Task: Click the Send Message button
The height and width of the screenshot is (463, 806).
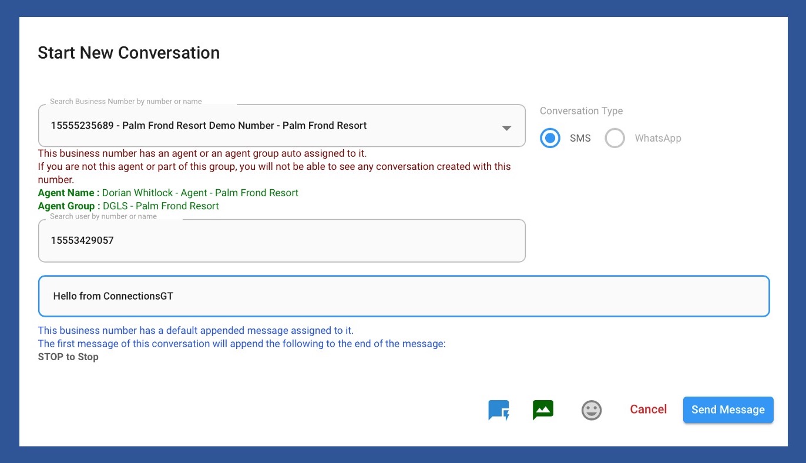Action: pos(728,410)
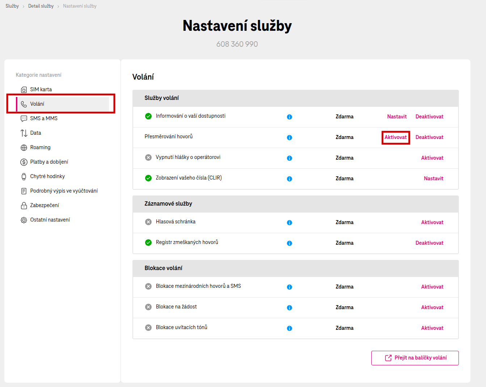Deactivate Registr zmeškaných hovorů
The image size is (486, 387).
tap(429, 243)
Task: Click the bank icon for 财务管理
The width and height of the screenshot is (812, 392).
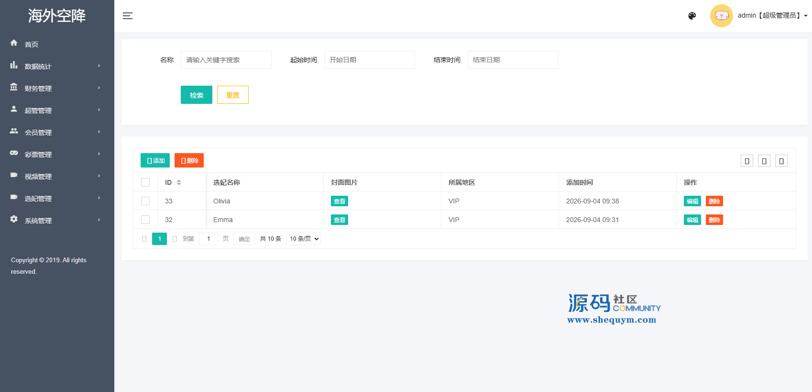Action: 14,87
* * * *
:: EXERCISE DETAILS ::
Quote all of the material above word for word, leaving out the pictures.

:: WRITTEN SOLUTION ::
Task: Click the Send Message button
The height and width of the screenshot is (463, 806).
Action: pos(728,410)
Deactivate Registr zmeškaných hovorů
The image size is (486, 387).
tap(429, 243)
Task: Click the bank icon for 财务管理
The width and height of the screenshot is (812, 392).
Action: 14,87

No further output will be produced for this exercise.